2 floor jacks with steel header will do the trick.


----------



## Crayon (Apr 13, 2014)

advanced reef aquatics said:


> 2 floor jacks with steel header will do the trick.


It might, but it is not sound engineering. There are no footings under your floor jacks you are relying on the concrete basement floor to support the load of the jacks and that is not reliable.

Honestly, you might want to cave now and avoid the mess and dog house. Use moving the tank to the basement as bonus points to negotiate something for the tank, like amazing lights.

A structural engineer (because they are legally liable) will want to give you a drawing, or written direction, and from my experience, you could be anywhere from 400.00 to over 1,000.00 just for engineering fees. Plus the work, drywall, mess.

OR>>>>> They might say the load is fine and go ahead without any changes to your floor. Most engineers charge between 80.00 and 150.00/hour for a site visit. I work with several but they are in the GTA, Barrie and Uxbridge areas and they would charge to come to Fergus.

This little adventure, if done right, could cost you between 1,000.00 and 5,000.00. That buys a lot of corals.

Or you could take the DIY method and wing it. But I wouldn't.


----------



## twobytwo (Oct 25, 2014)

Just dose helium bubbles - it will make the tank lighter!


----------



## advanced reef aquatics (Apr 20, 2009)

Our last tank was a 310 with 2 floor jacks and steel cross beam, certified by a structural engineer as it was commercial install in old historic house in Toronto.
If the house is newer, it's overkill.
I've see a lot of 180s with no support.
But of course whatever makes you sleep at night


----------



## ReefABCs (Nov 10, 2012)

Tank pic this is where I would like it to stay. I emailed a local (Guelph) Eng place but dont think I will get much attn. and I definitely dont want to spend over a couple hundred tops. I need that money for stuff like lights and a new Vectra L1 pump. 

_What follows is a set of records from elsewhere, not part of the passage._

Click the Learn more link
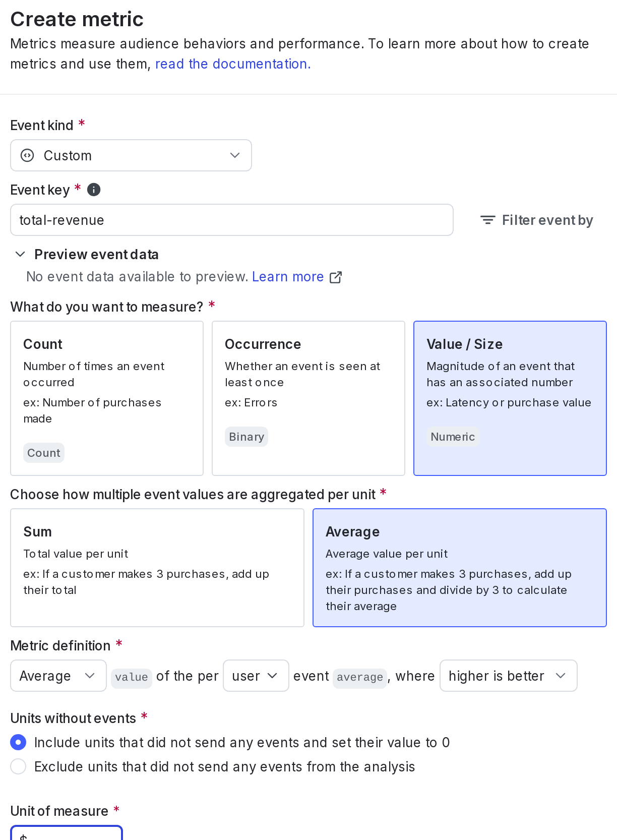The image size is (617, 840). [288, 276]
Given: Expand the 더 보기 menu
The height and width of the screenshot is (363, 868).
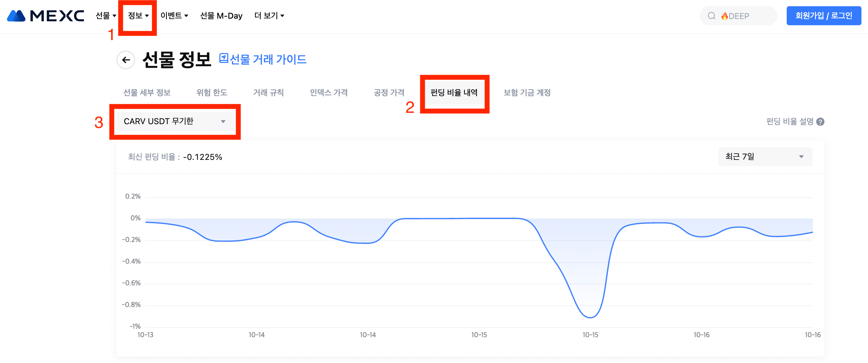Looking at the screenshot, I should pyautogui.click(x=269, y=16).
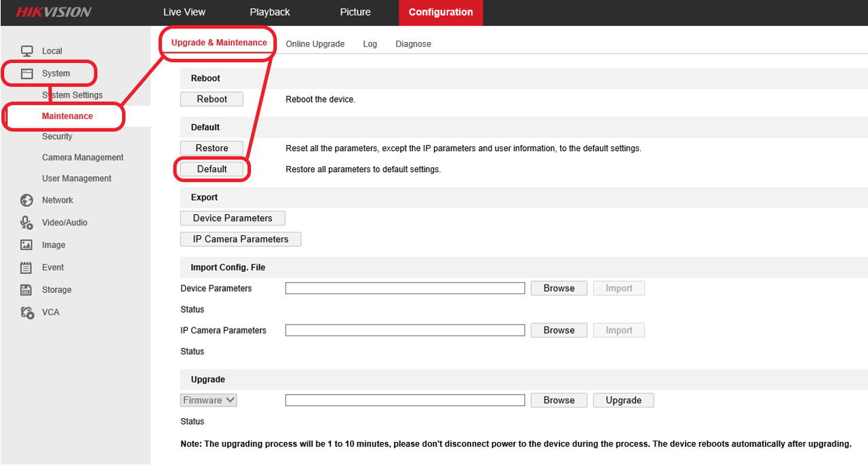Click the Local monitor icon in sidebar
This screenshot has height=465, width=868.
[27, 51]
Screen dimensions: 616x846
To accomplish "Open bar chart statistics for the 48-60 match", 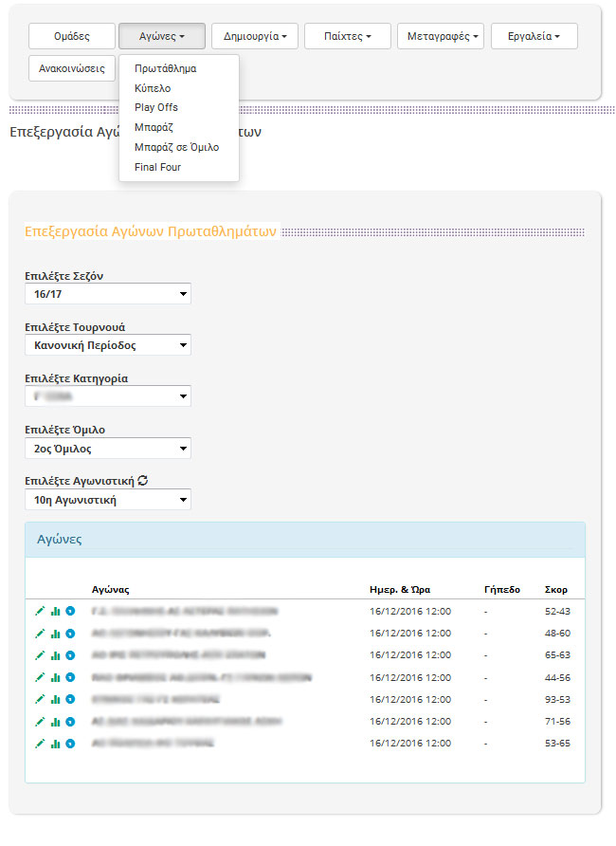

I might just go for it and sister 2 extra 2x8's for each joist. But you are right I'm still on the fence and may cave in for the basement option and keep the wife happy.


----------



## ReefABCs (Nov 10, 2012)

This is the basement right below the tank. As you can see somewhat I cant put in jack posts or its right over our sitting area to the TV. I do have room to the right wall to put the tank there or the sump. ( plan to just put the sump downstairs elevated about 4 ft and use the new Vectra L1 to pump it up because its quiet and lower pwr consumption.

Sump is a custom acrylic that came with the tank.


----------



## tom g (Jul 8, 2009)

*hmmmm*

well dude , the only thing I can say is go with your gut ..
I deff think it needs some beefing up but I am in no way qualified to make that call 
the other thing I can say is

HAPPY WIFE HAPPY LIFE ....

good luck


----------



## TBemba (Jan 11, 2010)

What's the worst thing that could happen? Just a little water (260 gallons) doubt it would completely break through the floor.

Great store to tell if it did. Please post pictures


----------



## mmatt (Feb 12, 2012)

Or you can sell the set up to me


----------